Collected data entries
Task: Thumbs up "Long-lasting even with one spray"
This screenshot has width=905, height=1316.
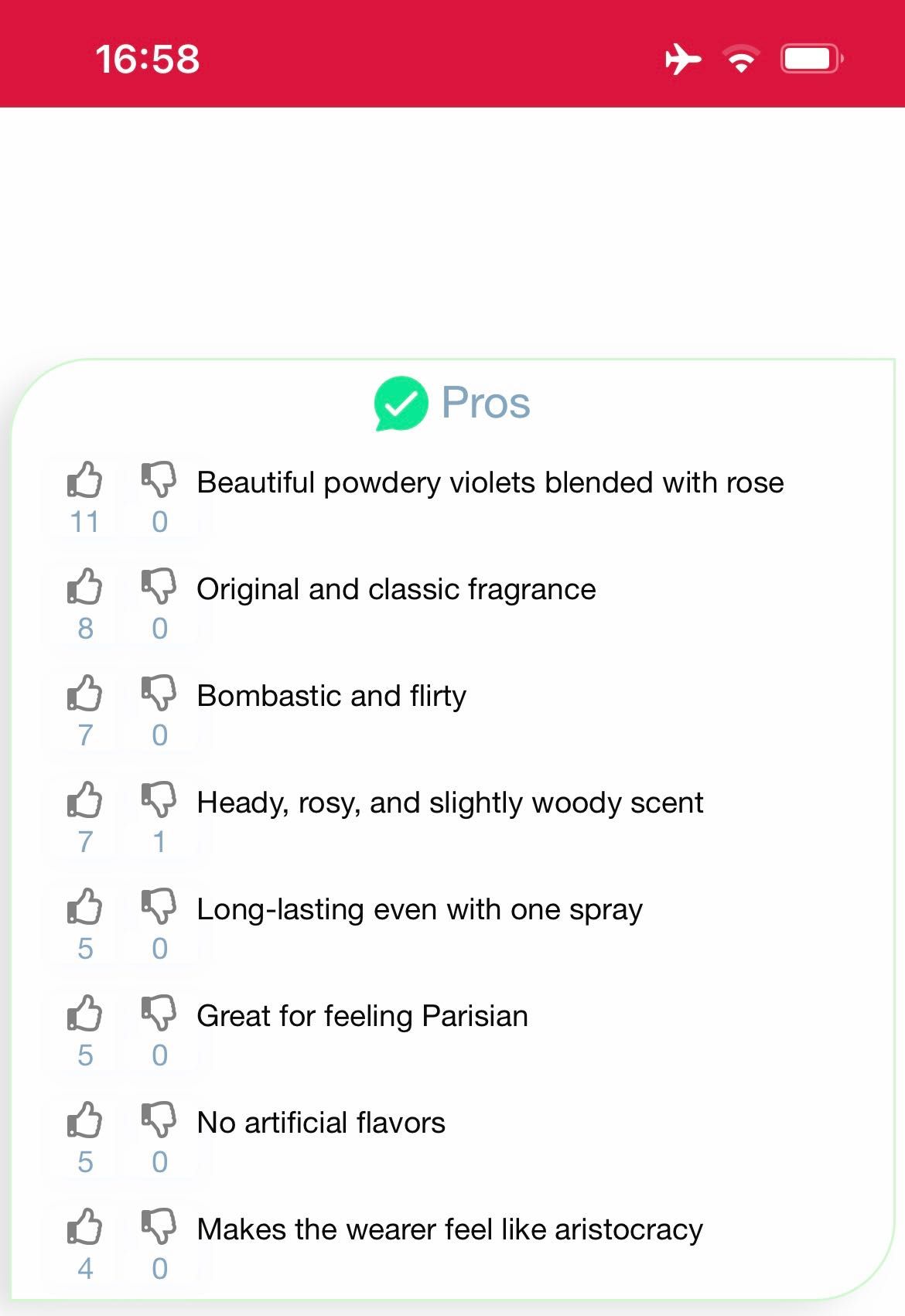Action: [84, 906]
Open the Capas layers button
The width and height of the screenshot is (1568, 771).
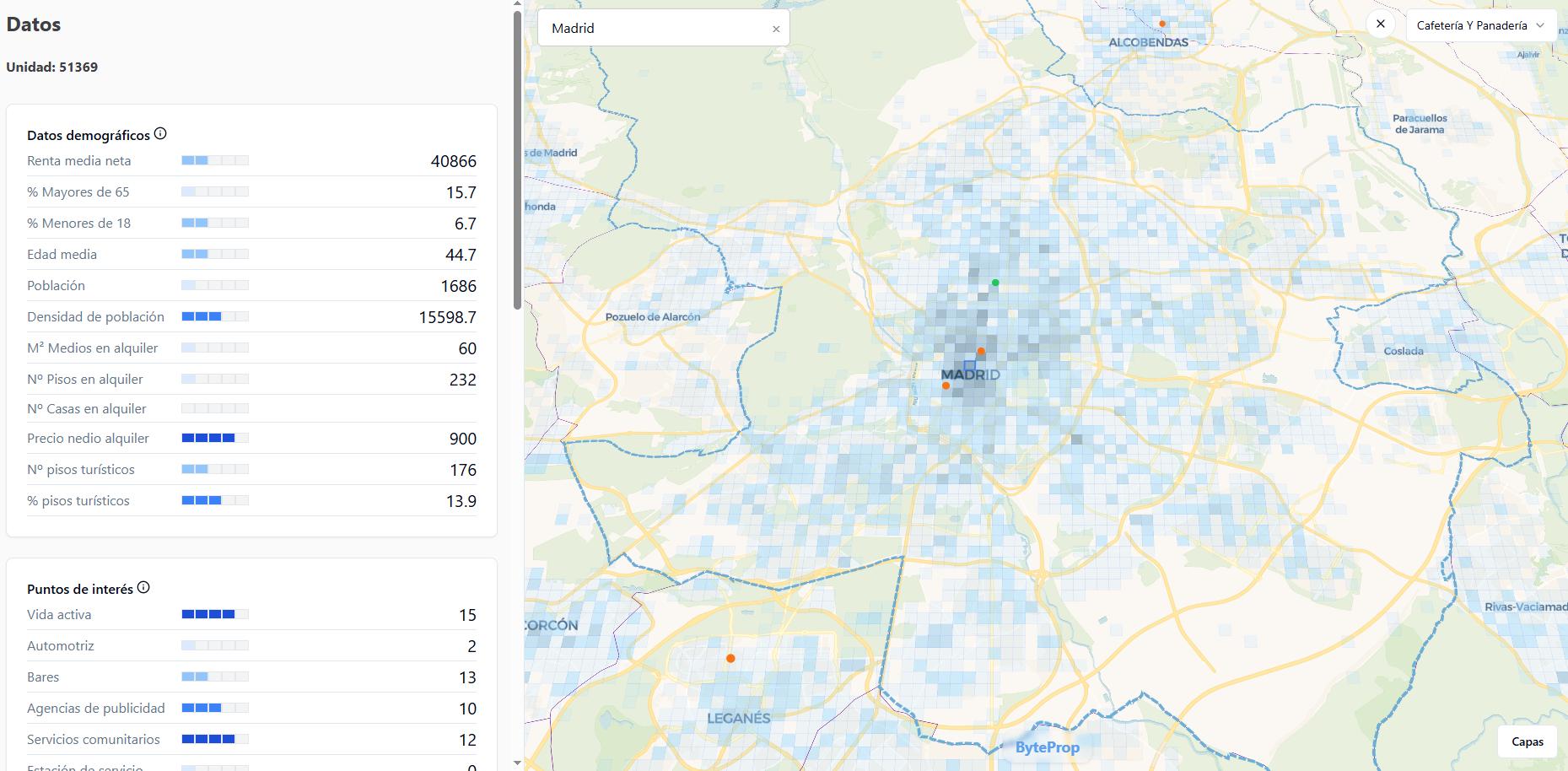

*PROBLEM DETAILS:* The records above should be retyped in full and exactly; omit the pictures.

*WRITTEN RESPONSE:*
Task: Thumbs up "Long-lasting even with one spray"
This screenshot has width=905, height=1316.
Action: [84, 906]
Open the Capas layers button
The width and height of the screenshot is (1568, 771).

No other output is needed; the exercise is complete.